Learning can be broken down into three Domains; Cognitive, effective and psycho motor. Learning is a process involving the continual growth or change of brain architecture resulting from the many ways in which an individual may assimilate, use or remove information.
It has recently become widely accepted that the brain’s plasticity, its ability to continue to grow and change can continue into later life in humans although often at a reduced rate to that achieved at early adulthood.
The Cognitive Domain is to do with the way people acquire, assimilate and use information. This is the domain of “Thinking” This Domain has six levels of increasing complexity. : Remember/ Understand/ Apply/ Analyze/ Evaluate/ Create
The Affective Domains to do with a person’s approaches, values and emotions. There are five levels to this Domain: Receiving/ Responding/ Valuing/ Organisation/ Characterisation.
The psycho motor domain deals with physical control. There are 5 levels of the physical domain: Imitation/ Manipulation/ Precision/ Articulation/ Naturalization.
Our work will break each of these three domains into their component parts and try to demonstrate each by simple laboratory testing at levels suitable for statistical analysis. We like zapping people with electricity so as many of our tests as possible will use electric shocks.

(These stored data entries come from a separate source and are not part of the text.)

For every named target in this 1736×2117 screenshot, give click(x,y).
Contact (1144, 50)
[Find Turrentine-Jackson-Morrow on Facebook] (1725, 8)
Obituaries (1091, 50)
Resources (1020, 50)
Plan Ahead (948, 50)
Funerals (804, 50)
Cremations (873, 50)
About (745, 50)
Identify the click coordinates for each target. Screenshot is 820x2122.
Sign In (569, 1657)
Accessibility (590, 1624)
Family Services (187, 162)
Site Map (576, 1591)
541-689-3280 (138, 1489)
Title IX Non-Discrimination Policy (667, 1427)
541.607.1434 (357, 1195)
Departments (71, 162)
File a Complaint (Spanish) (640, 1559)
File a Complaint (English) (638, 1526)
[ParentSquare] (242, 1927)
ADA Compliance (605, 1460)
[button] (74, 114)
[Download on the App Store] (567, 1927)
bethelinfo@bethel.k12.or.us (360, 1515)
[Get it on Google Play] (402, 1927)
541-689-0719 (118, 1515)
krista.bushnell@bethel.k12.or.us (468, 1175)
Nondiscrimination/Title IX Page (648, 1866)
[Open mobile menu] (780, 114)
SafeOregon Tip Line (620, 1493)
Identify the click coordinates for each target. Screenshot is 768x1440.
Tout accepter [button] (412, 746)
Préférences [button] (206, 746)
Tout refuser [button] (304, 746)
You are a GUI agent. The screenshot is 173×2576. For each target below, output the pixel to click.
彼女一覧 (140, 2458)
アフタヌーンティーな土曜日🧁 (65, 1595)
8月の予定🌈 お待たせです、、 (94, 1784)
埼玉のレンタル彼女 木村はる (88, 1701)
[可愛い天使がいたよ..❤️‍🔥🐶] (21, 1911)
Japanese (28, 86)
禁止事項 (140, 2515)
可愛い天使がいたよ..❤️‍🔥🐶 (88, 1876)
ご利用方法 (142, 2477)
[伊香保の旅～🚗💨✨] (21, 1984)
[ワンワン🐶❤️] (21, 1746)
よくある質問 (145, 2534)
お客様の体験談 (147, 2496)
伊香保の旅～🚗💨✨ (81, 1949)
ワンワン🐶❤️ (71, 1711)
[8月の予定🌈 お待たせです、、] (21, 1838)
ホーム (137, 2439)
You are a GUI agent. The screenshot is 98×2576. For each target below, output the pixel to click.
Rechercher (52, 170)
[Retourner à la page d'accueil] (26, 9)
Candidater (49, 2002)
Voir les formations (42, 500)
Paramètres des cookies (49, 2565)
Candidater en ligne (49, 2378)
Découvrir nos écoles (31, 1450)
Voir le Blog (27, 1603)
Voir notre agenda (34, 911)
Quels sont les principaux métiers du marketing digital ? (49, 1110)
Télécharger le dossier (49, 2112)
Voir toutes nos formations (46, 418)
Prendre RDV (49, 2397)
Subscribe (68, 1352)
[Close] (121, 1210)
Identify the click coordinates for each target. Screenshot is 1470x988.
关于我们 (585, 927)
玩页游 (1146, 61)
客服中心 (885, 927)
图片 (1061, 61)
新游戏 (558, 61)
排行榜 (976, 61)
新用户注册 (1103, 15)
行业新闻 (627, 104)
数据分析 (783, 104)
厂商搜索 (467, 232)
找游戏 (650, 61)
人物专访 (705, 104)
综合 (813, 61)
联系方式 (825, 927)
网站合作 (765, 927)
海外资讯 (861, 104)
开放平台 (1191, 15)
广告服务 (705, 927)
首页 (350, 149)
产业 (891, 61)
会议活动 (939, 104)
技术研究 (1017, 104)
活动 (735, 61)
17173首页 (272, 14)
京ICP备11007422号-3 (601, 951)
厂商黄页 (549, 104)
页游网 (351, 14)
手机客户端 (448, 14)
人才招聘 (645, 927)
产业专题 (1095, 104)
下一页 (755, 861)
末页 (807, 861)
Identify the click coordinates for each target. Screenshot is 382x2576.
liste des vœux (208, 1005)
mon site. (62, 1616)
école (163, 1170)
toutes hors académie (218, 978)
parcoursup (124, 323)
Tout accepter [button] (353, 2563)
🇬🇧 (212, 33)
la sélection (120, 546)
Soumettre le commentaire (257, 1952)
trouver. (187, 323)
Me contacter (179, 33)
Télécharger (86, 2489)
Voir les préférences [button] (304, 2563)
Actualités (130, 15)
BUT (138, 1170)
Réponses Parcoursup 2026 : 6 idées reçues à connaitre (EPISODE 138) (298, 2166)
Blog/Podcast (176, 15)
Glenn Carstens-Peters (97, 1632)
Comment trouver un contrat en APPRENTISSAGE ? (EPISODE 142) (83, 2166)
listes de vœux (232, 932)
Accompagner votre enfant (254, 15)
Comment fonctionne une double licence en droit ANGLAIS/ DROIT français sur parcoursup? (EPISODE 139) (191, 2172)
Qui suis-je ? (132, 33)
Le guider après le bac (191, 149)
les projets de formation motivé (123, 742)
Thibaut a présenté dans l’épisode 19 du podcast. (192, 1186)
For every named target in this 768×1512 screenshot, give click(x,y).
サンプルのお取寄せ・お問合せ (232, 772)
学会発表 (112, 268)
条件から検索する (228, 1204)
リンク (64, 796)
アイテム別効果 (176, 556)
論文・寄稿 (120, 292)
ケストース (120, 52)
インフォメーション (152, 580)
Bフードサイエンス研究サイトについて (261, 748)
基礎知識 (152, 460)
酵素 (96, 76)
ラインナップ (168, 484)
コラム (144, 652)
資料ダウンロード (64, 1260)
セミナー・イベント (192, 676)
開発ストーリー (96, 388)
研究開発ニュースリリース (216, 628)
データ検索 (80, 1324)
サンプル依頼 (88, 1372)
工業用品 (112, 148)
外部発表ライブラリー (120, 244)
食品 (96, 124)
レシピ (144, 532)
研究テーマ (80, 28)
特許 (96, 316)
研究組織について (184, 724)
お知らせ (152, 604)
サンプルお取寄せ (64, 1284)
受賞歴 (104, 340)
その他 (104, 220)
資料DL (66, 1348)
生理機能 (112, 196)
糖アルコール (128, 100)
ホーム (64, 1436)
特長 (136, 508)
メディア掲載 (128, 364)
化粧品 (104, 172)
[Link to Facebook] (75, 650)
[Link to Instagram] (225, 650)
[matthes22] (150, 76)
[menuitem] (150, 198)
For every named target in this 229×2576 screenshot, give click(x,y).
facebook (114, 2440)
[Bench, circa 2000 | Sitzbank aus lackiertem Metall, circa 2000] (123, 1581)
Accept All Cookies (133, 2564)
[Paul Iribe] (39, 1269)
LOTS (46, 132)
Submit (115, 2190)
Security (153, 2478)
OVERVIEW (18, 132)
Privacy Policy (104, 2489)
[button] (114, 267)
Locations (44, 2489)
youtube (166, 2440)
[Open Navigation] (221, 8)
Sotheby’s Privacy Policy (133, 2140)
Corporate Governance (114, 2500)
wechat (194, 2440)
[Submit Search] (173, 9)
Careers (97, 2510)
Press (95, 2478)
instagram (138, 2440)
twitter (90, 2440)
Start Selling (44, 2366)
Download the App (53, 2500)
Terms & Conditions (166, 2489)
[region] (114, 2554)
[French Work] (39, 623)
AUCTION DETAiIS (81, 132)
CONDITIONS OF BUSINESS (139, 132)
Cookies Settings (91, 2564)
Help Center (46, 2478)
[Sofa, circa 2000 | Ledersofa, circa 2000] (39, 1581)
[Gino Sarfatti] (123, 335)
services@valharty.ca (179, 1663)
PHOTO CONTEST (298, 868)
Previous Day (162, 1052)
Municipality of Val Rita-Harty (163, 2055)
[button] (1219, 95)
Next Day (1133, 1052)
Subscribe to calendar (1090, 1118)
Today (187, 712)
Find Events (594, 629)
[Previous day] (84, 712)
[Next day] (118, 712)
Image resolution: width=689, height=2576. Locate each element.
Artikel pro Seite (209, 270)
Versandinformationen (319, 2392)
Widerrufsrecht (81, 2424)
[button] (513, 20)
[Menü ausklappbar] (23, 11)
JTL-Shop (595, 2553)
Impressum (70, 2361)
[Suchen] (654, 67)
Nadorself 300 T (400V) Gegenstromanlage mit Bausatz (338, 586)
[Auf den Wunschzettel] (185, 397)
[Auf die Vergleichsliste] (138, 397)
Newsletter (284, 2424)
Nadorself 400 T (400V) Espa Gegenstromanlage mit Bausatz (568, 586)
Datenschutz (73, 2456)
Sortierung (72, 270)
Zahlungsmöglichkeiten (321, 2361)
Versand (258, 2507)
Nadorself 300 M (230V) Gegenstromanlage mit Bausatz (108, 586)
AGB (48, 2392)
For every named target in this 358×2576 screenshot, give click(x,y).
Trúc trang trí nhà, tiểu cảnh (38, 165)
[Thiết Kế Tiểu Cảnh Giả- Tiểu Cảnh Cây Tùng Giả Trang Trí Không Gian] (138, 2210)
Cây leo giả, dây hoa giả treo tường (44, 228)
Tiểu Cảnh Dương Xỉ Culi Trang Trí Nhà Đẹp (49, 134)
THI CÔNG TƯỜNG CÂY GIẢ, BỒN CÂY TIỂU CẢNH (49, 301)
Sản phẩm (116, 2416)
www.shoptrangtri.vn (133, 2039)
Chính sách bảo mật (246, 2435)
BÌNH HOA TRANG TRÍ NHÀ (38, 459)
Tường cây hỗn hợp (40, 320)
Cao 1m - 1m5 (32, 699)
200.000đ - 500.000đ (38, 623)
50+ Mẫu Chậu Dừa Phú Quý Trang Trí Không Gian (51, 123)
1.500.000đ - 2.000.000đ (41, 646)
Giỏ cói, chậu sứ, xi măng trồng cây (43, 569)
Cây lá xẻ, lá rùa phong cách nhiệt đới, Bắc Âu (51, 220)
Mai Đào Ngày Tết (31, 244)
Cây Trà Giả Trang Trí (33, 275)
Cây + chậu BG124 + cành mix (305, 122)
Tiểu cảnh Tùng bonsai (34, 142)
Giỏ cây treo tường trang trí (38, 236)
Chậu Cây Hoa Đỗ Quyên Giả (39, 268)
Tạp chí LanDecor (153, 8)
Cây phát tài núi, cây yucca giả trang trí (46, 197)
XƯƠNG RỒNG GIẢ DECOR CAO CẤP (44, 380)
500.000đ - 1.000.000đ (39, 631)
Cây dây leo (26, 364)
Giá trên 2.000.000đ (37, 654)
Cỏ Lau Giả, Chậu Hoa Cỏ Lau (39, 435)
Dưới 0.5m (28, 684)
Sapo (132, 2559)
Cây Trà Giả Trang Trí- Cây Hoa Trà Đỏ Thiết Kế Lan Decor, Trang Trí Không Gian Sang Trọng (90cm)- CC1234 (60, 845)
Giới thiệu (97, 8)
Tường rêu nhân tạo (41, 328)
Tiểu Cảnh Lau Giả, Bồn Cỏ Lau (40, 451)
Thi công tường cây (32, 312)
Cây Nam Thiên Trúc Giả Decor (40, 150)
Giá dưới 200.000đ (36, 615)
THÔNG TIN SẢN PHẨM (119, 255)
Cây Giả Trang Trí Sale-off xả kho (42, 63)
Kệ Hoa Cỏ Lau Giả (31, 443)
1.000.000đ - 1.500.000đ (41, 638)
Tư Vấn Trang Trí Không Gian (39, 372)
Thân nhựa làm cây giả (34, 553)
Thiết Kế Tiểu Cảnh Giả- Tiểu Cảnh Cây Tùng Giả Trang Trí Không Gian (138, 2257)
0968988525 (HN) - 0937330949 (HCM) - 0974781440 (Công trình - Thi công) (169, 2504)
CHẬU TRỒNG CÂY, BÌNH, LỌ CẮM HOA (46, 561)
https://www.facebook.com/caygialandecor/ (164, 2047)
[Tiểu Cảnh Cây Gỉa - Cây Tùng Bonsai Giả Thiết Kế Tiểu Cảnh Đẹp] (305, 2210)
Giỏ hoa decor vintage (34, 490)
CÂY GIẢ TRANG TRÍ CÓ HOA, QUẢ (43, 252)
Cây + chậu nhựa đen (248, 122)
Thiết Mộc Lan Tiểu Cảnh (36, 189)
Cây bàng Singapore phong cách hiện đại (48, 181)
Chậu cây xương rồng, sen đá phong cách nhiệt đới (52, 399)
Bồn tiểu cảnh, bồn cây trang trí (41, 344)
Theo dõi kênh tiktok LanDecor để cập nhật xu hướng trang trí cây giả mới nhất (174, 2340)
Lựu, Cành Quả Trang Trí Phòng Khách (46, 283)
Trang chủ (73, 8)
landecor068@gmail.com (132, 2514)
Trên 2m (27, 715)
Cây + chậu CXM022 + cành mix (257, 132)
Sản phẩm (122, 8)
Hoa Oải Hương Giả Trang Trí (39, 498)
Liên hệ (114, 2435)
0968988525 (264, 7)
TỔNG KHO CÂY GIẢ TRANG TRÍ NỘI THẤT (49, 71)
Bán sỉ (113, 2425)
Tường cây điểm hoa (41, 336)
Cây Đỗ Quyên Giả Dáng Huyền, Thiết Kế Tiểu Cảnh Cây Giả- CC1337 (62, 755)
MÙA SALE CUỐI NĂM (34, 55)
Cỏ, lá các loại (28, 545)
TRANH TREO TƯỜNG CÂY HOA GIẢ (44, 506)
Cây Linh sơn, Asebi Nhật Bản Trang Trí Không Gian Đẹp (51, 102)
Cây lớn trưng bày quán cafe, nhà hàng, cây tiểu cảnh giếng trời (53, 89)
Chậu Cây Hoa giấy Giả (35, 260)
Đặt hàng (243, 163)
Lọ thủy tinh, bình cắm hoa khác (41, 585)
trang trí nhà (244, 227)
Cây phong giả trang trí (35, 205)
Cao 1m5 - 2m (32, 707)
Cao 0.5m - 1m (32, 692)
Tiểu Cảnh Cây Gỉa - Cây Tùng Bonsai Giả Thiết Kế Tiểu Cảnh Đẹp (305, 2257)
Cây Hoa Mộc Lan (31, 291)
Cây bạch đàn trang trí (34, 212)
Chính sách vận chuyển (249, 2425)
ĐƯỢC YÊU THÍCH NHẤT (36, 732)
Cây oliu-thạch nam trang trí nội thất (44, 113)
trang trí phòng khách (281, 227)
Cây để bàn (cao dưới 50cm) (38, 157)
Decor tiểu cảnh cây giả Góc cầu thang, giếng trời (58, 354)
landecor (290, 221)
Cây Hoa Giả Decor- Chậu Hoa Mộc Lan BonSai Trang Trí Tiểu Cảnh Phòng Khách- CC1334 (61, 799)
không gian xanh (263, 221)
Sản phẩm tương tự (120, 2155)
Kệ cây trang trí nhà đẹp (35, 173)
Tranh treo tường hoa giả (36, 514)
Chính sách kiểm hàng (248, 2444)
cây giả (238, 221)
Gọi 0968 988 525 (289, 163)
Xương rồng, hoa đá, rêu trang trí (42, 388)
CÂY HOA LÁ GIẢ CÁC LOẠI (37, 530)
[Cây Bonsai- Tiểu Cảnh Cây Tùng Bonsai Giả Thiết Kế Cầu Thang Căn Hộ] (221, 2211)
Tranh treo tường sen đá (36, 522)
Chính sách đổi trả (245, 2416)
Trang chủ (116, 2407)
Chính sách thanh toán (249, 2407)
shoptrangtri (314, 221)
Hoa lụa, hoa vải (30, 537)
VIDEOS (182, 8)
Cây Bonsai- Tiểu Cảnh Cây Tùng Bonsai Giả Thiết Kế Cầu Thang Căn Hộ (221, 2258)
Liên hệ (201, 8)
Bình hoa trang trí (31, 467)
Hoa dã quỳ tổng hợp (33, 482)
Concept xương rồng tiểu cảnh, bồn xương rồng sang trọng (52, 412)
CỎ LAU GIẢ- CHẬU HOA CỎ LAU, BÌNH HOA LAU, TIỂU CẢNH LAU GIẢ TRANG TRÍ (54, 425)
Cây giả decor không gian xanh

Following on from our first 4 years of University we look to continue investigating the learning ability of the inebriated mind and so significant funding will be sought to continue these investigations.
We propose that all three domains are severely affected by inebriation however it is clear that some subjects display a clear superiority in their continued learning ability in some or all of the domains.
Timetable and study notes will be published as and when produced within a blog on this website as suggested by Professor Fink.